#### RECORDS SUPPLIED ####

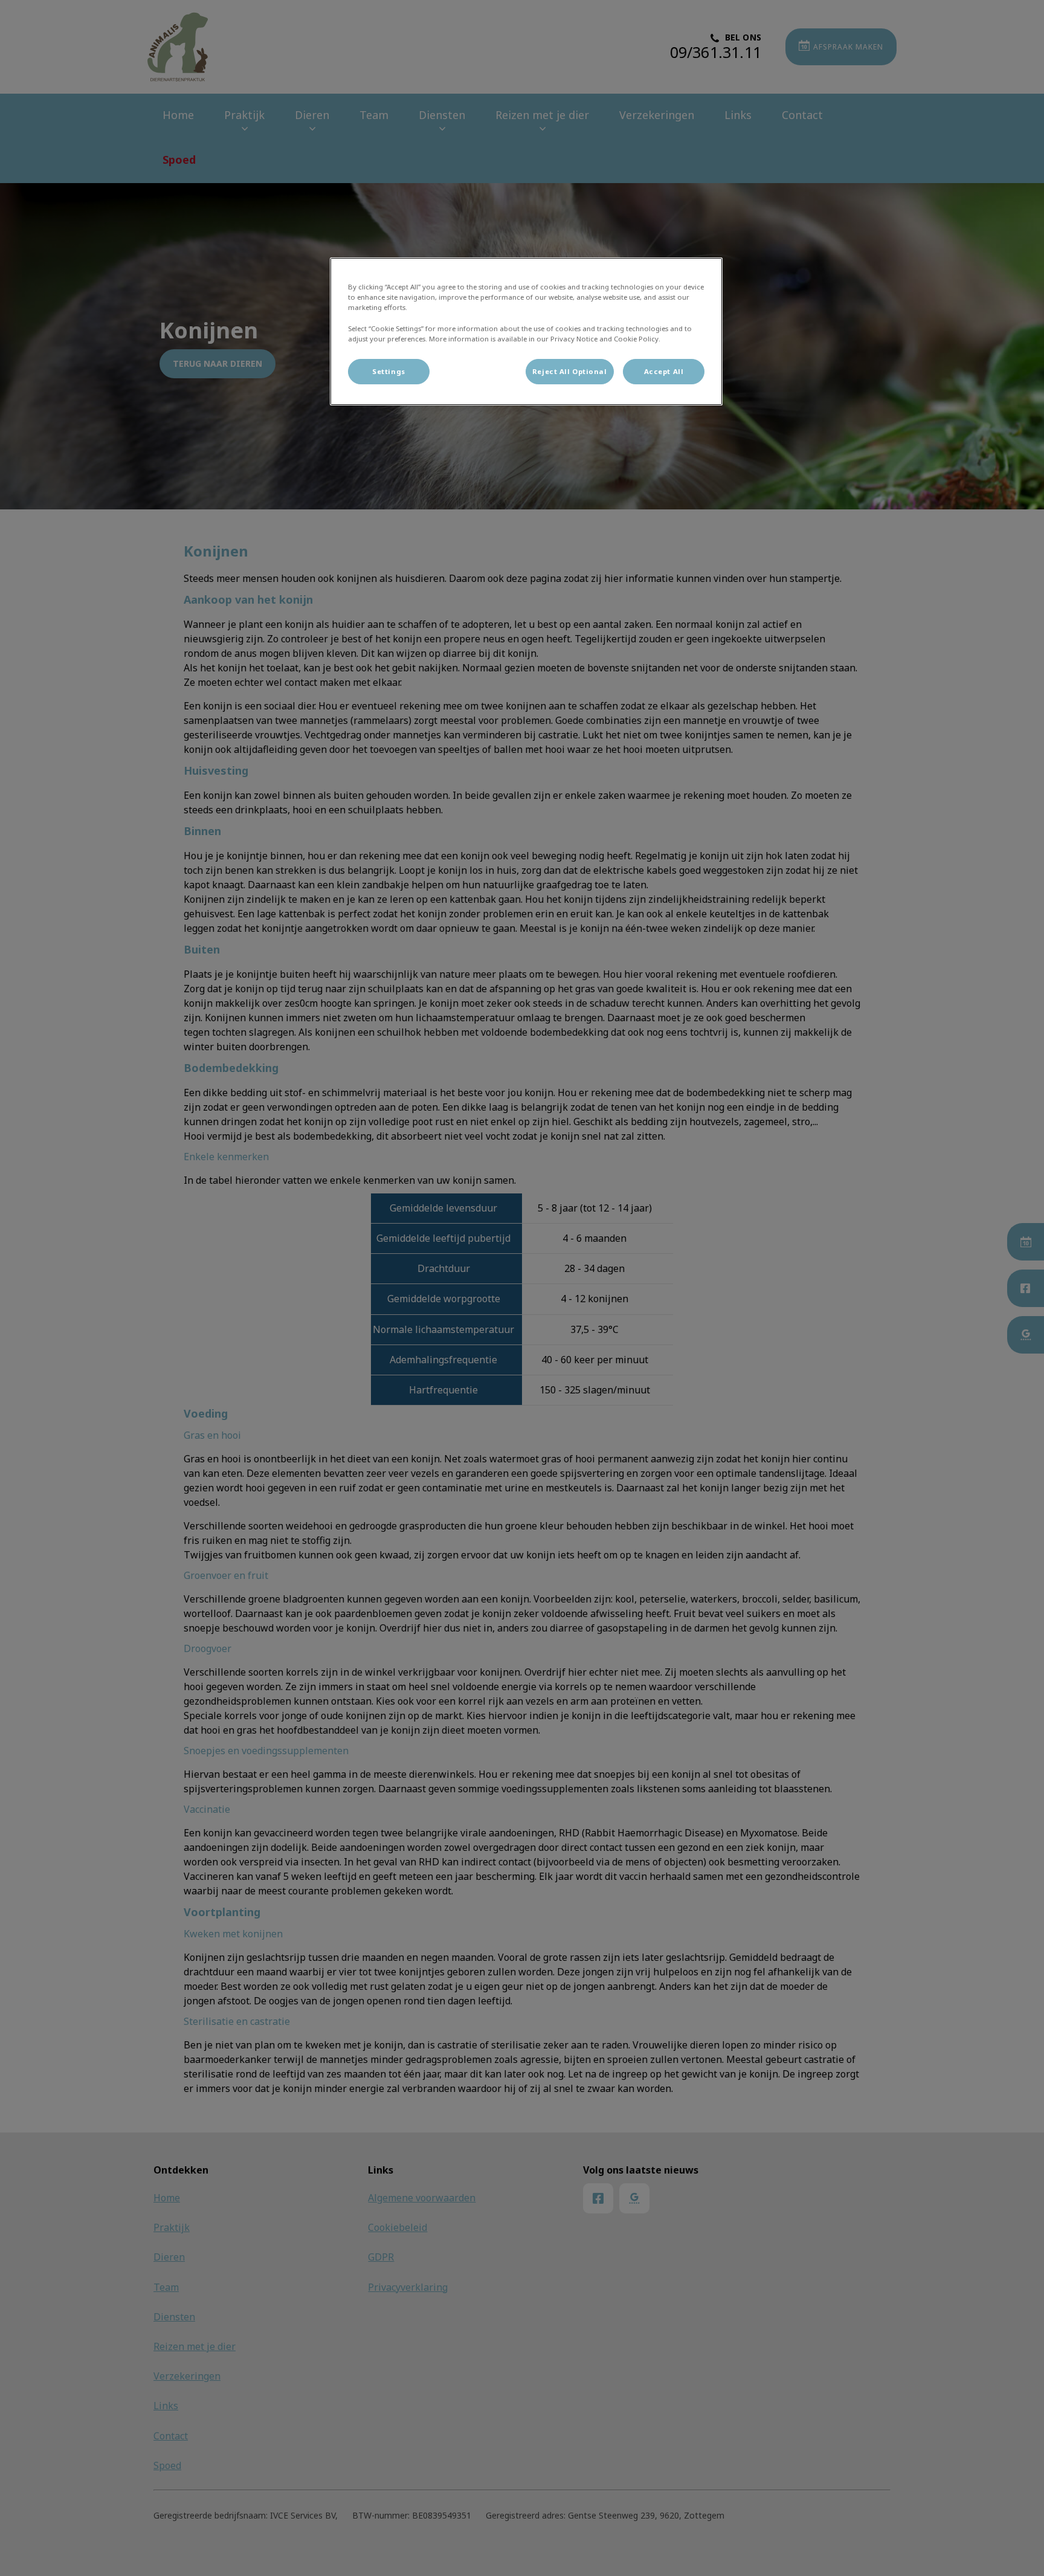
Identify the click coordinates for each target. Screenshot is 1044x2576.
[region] (526, 331)
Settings (388, 371)
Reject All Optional (569, 371)
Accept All (664, 371)
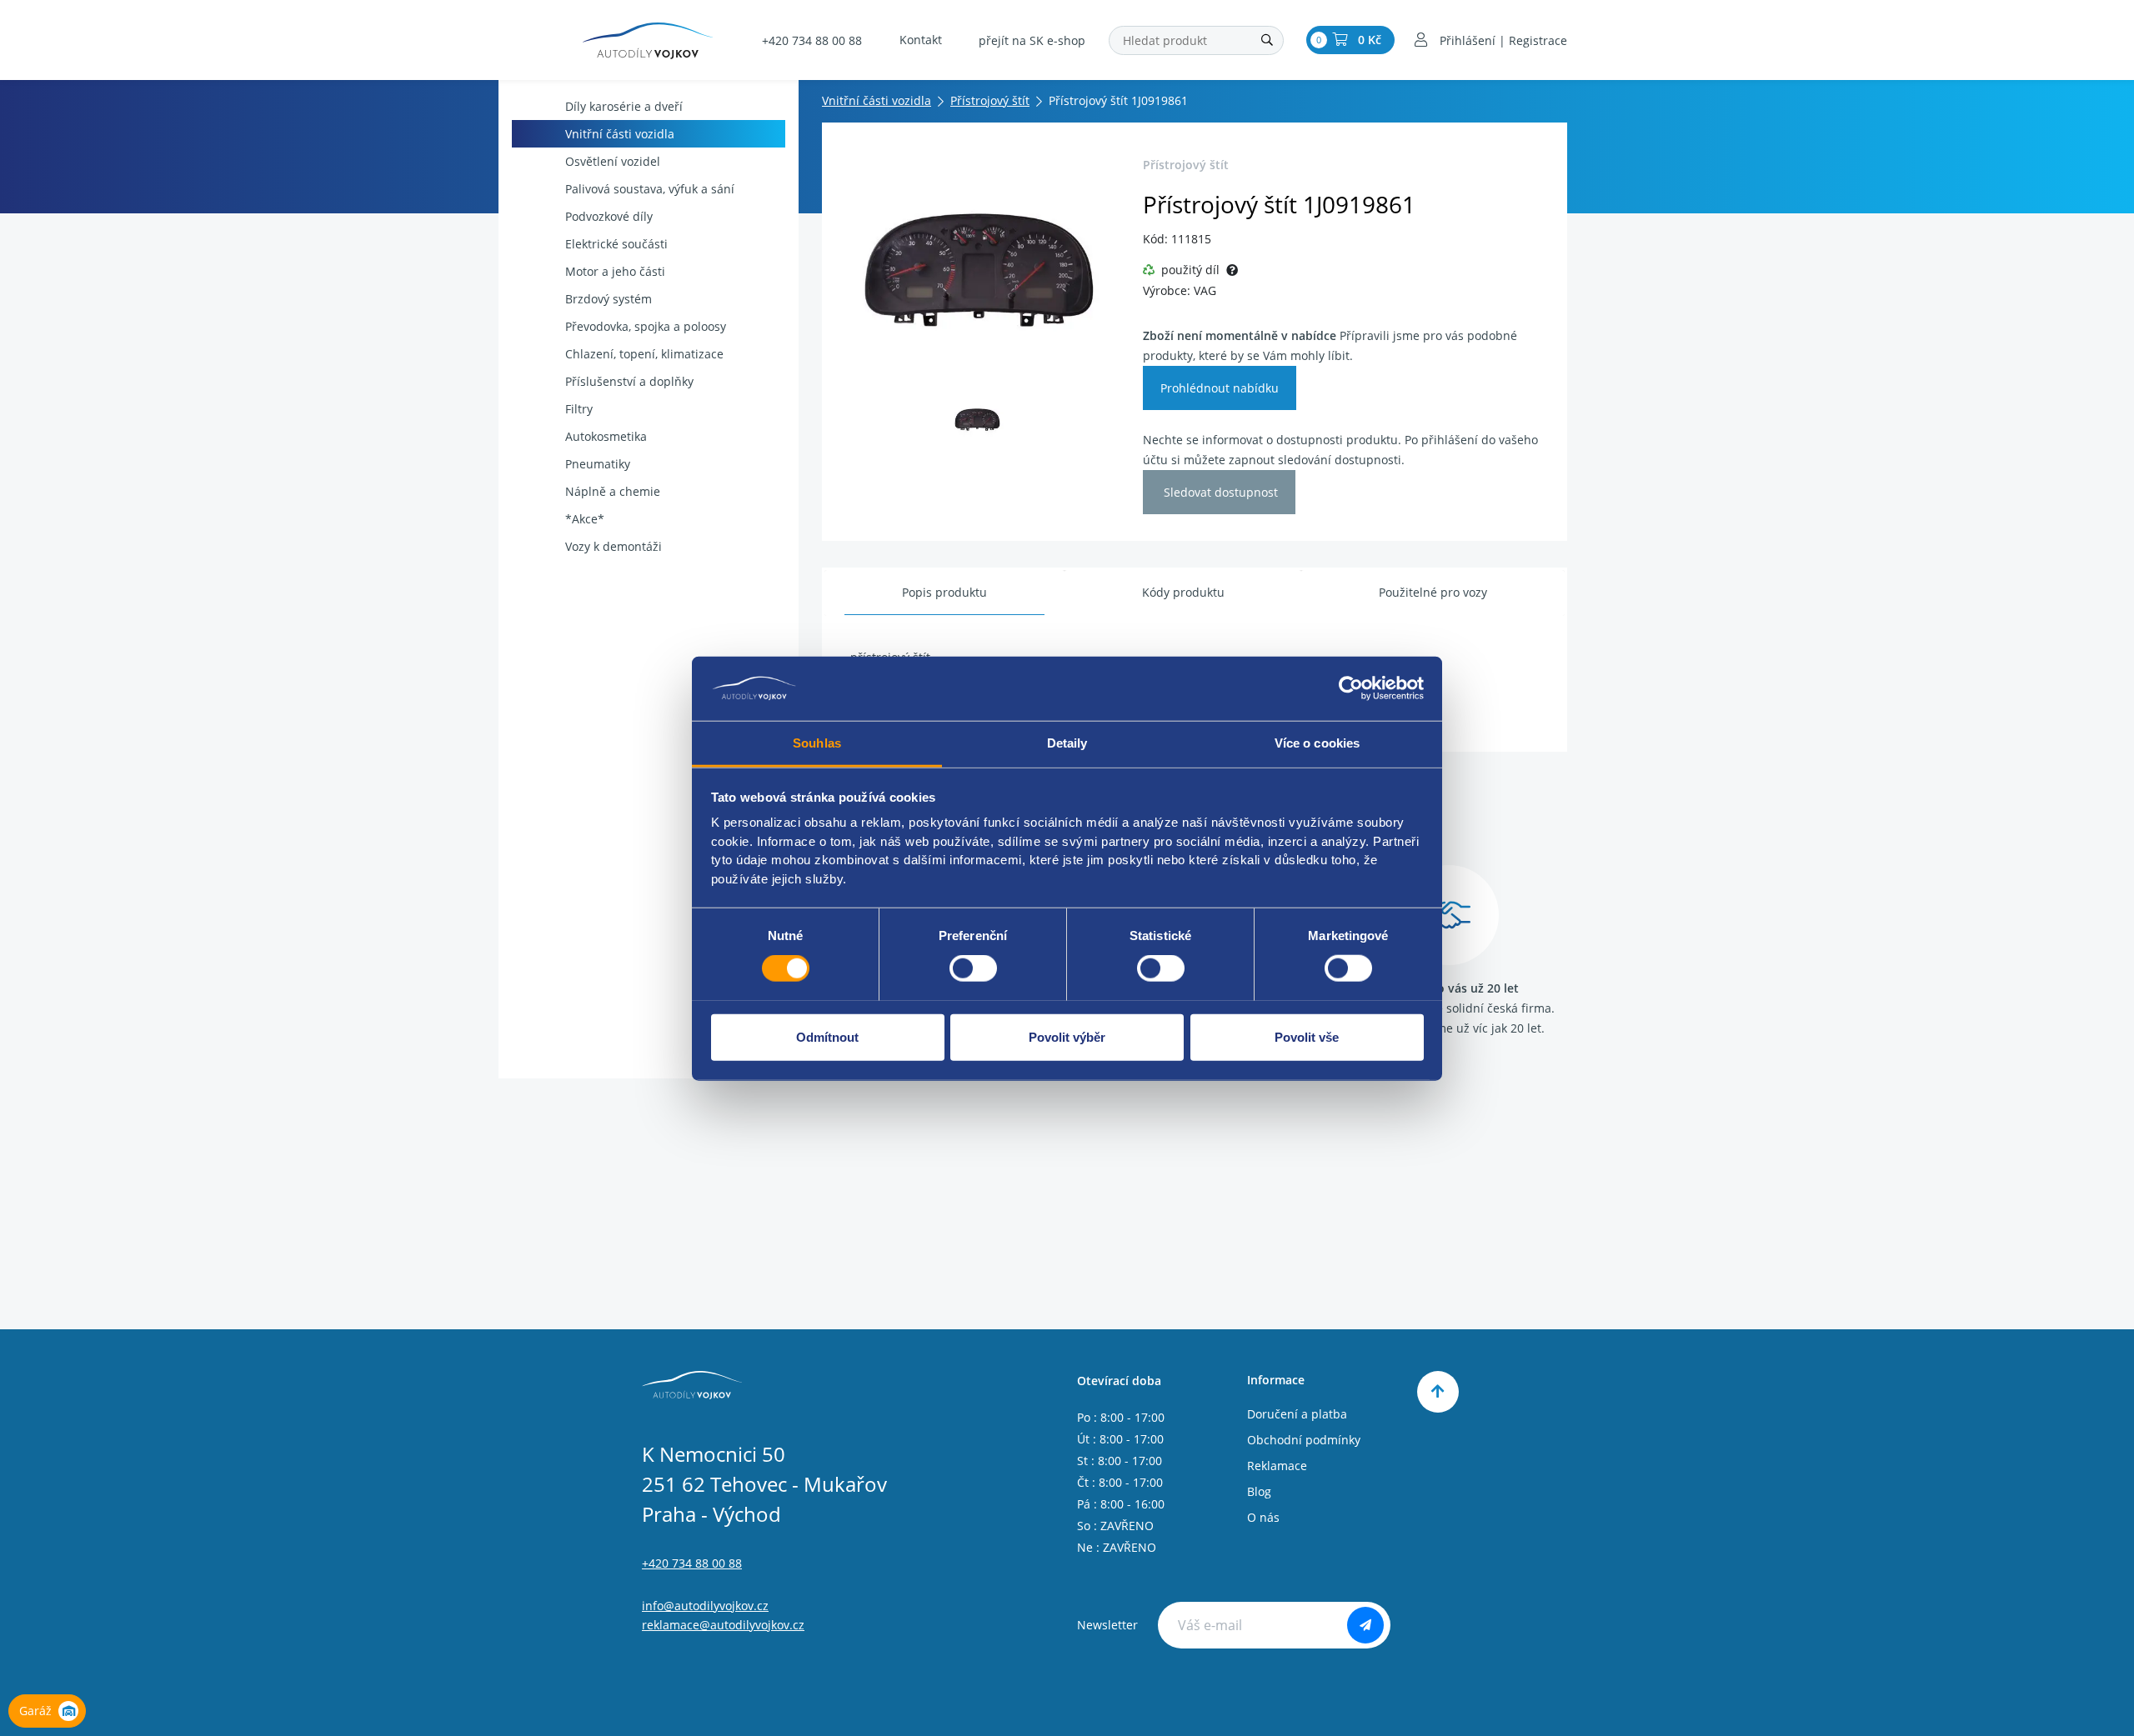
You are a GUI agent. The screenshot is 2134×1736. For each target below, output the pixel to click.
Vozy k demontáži (613, 546)
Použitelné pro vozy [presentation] (1433, 592)
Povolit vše (1307, 1036)
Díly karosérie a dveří (624, 106)
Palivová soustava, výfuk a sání (649, 189)
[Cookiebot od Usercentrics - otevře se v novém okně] (1351, 688)
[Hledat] (1267, 40)
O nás (1263, 1517)
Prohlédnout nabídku (1219, 388)
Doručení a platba (1297, 1414)
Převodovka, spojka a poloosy (645, 326)
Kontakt (920, 40)
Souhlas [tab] (817, 742)
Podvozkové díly (609, 216)
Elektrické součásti (616, 244)
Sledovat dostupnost (1219, 492)
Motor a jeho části (615, 271)
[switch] (973, 967)
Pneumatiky (597, 464)
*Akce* (584, 519)
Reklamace (1277, 1465)
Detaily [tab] (1067, 742)
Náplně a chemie (612, 491)
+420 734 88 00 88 (812, 40)
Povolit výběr (1067, 1036)
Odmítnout (827, 1036)
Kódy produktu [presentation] (1183, 592)
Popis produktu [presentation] (944, 592)
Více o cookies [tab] (1317, 742)
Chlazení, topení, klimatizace (644, 354)
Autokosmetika (606, 436)
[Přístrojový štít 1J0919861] (977, 268)
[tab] (944, 593)
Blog (1259, 1491)
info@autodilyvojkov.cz (705, 1605)
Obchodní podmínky (1303, 1440)
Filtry (579, 409)
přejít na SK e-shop (1032, 40)
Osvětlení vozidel (612, 161)
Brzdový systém (608, 299)
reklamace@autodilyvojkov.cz (723, 1625)
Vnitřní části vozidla (619, 134)
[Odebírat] (1365, 1625)
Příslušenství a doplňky (629, 381)
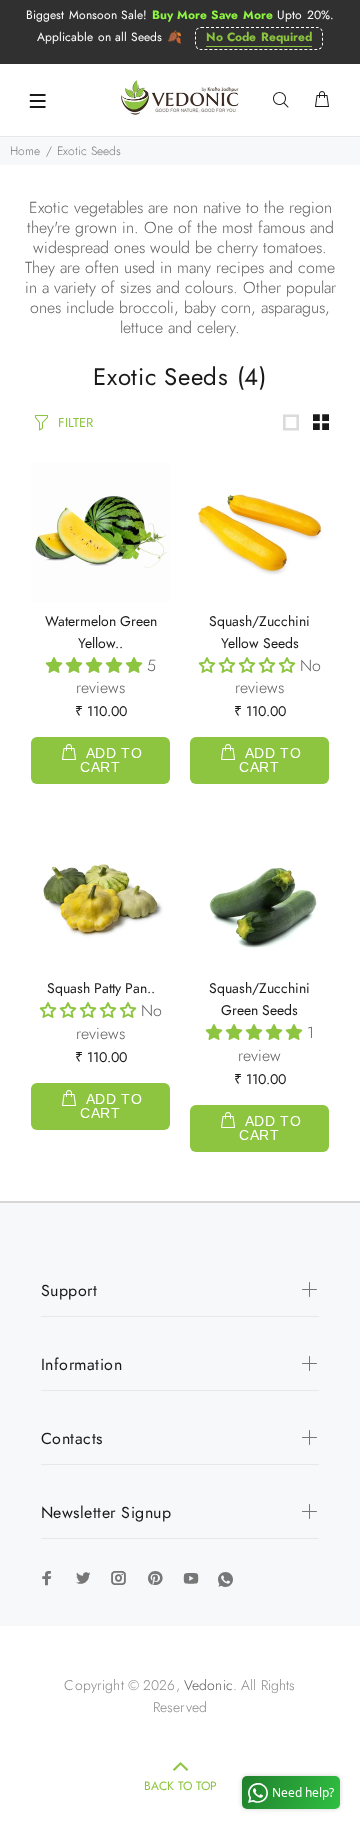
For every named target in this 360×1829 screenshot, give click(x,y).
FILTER (75, 422)
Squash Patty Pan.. (101, 988)
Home (25, 151)
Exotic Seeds (89, 151)
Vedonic (208, 1685)
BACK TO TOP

####

→ **DIRECTIONS FOR THIS TASK**:
Please copy out each line of the data in which the word "target" occurs.

→ **SOLUTION TO THIS EXERCISE**:
Identify the click coordinates for each target. Screenshot is 1044x2576.
You are a GUI agent. The screenshot is 2134×1736. For each target below, output the pixel to click.
For every named target in this 360×1829 screenshot, give click(x,y).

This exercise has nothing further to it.